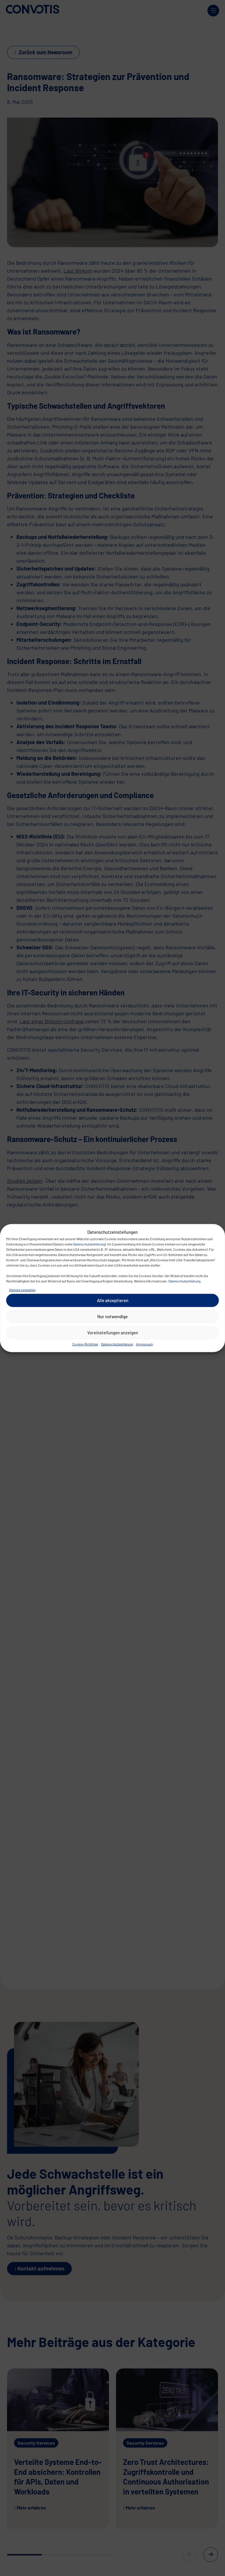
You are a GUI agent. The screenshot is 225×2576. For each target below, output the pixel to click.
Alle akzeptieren (112, 1300)
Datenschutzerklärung (89, 1244)
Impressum (144, 1344)
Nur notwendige (112, 1316)
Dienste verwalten (22, 1289)
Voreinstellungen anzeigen (112, 1332)
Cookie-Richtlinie (85, 1344)
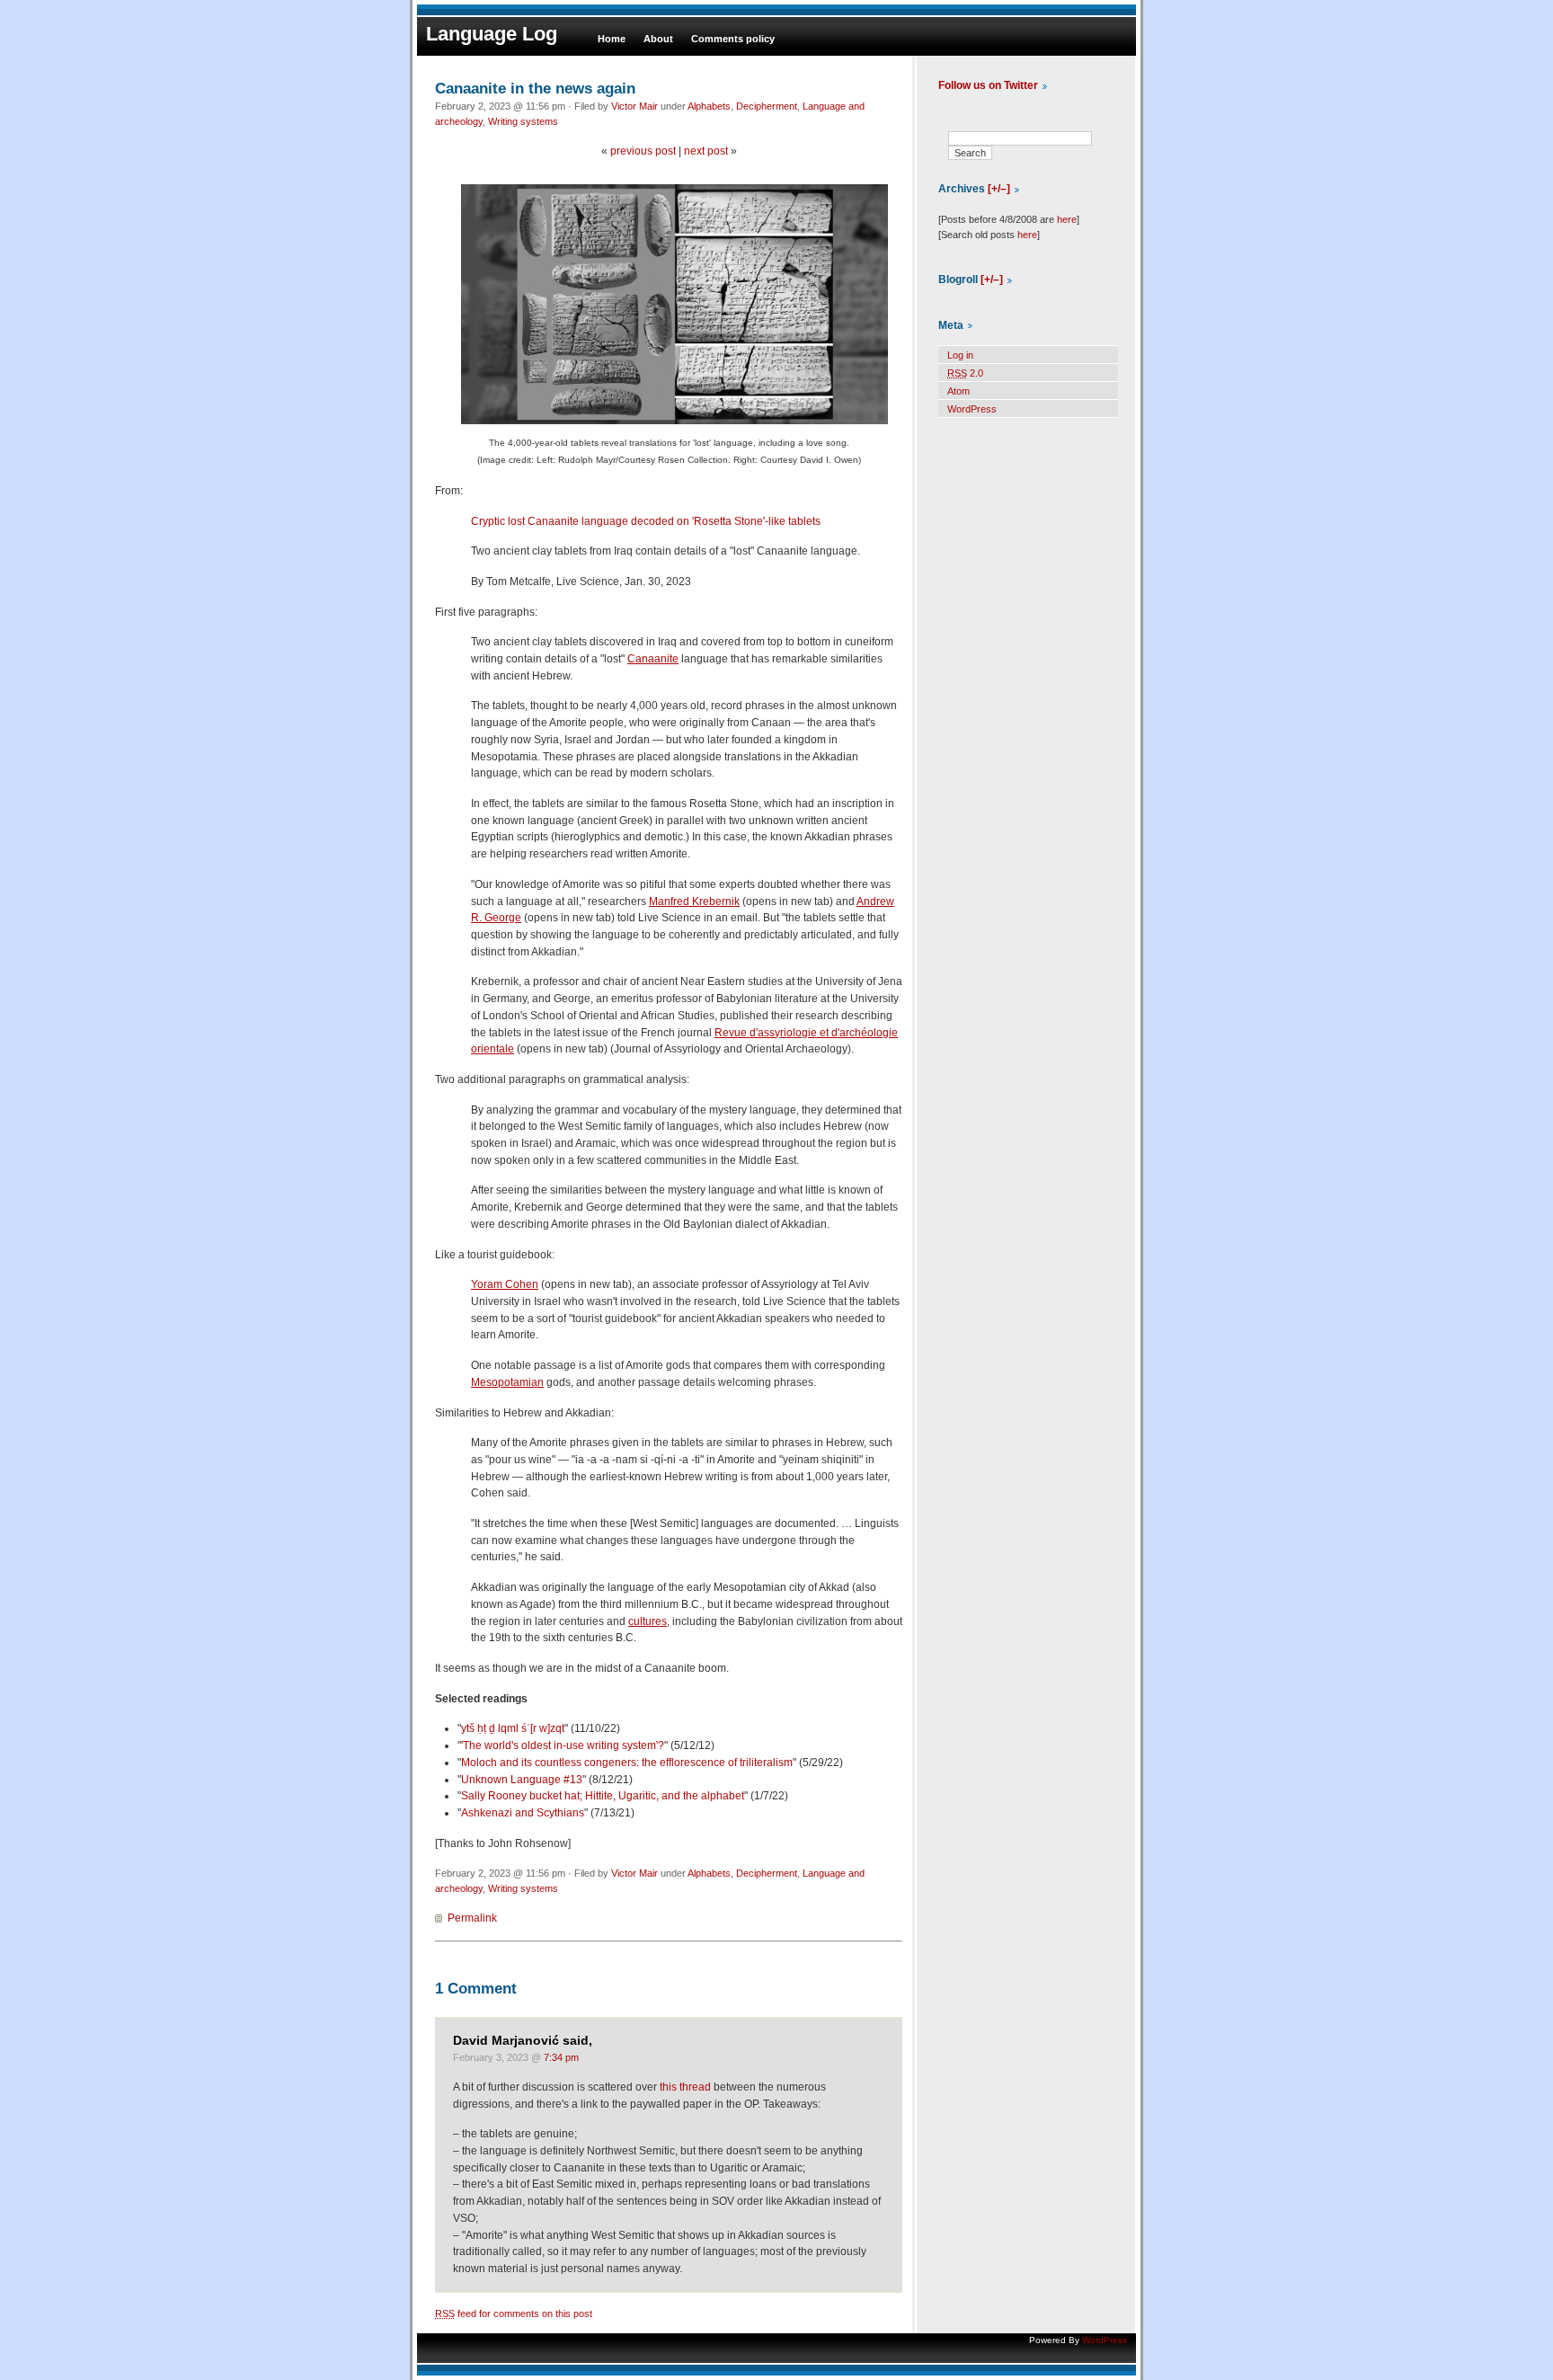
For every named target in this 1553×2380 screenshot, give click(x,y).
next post (706, 151)
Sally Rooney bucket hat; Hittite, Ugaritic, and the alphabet (602, 1795)
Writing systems (523, 121)
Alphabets (709, 106)
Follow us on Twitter (988, 85)
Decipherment (766, 106)
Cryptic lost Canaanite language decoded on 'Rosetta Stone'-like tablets (646, 521)
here (1067, 219)
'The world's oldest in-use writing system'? (562, 1745)
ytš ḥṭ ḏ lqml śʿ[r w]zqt (512, 1728)
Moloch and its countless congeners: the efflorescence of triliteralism (627, 1762)
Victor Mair (634, 106)
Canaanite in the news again (535, 88)
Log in (960, 355)
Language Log (491, 33)
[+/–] (999, 188)
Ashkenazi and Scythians (522, 1813)
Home (612, 38)
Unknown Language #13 (521, 1779)
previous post (643, 151)
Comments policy (733, 38)
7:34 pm (561, 2057)
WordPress (972, 409)
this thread (685, 2087)
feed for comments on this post (513, 2313)
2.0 (965, 373)
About (658, 38)
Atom (958, 391)
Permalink (472, 1918)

++++

• _Aim of the exercise_: Any picture found in the records stays out, while everything else is copied exactly.

• _Response for this exercise_:
You are a GUI agent. The screenshot is 225×2576. For each target below, output the pixel to click.
Alle akzeptieren (112, 1300)
Datenschutzerklärung (89, 1244)
Impressum (144, 1344)
Nur notwendige (112, 1316)
Dienste verwalten (22, 1289)
Voreinstellungen anzeigen (112, 1332)
Cookie-Richtlinie (85, 1344)
For every named target in this 1553×2380 screenshot, give click(x,y).
next post (706, 151)
Sally Rooney bucket hat; Hittite, Ugaritic, and the alphabet (602, 1795)
Writing systems (523, 121)
Alphabets (709, 106)
Follow us on Twitter (988, 85)
Decipherment (766, 106)
Cryptic lost Canaanite language decoded on 'Rosetta Stone'-like tablets (646, 521)
here (1067, 219)
'The world's oldest in-use writing system'? (562, 1745)
ytš ḥṭ ḏ lqml śʿ[r w]zqt (512, 1728)
Moloch and its countless congeners: the efflorescence of triliteralism (627, 1762)
Victor Mair (634, 106)
Canaanite in the news again (535, 88)
Log in (960, 355)
Language Log (491, 33)
[+/–] (999, 188)
Ashkenazi and Scythians (522, 1813)
Home (612, 38)
Unknown Language #13 (521, 1779)
previous post (643, 151)
Comments policy (733, 38)
7:34 pm (561, 2057)
WordPress (972, 409)
this thread (685, 2087)
feed for comments on this post (513, 2313)
2.0 (965, 373)
About (658, 38)
Atom (958, 391)
Permalink (472, 1918)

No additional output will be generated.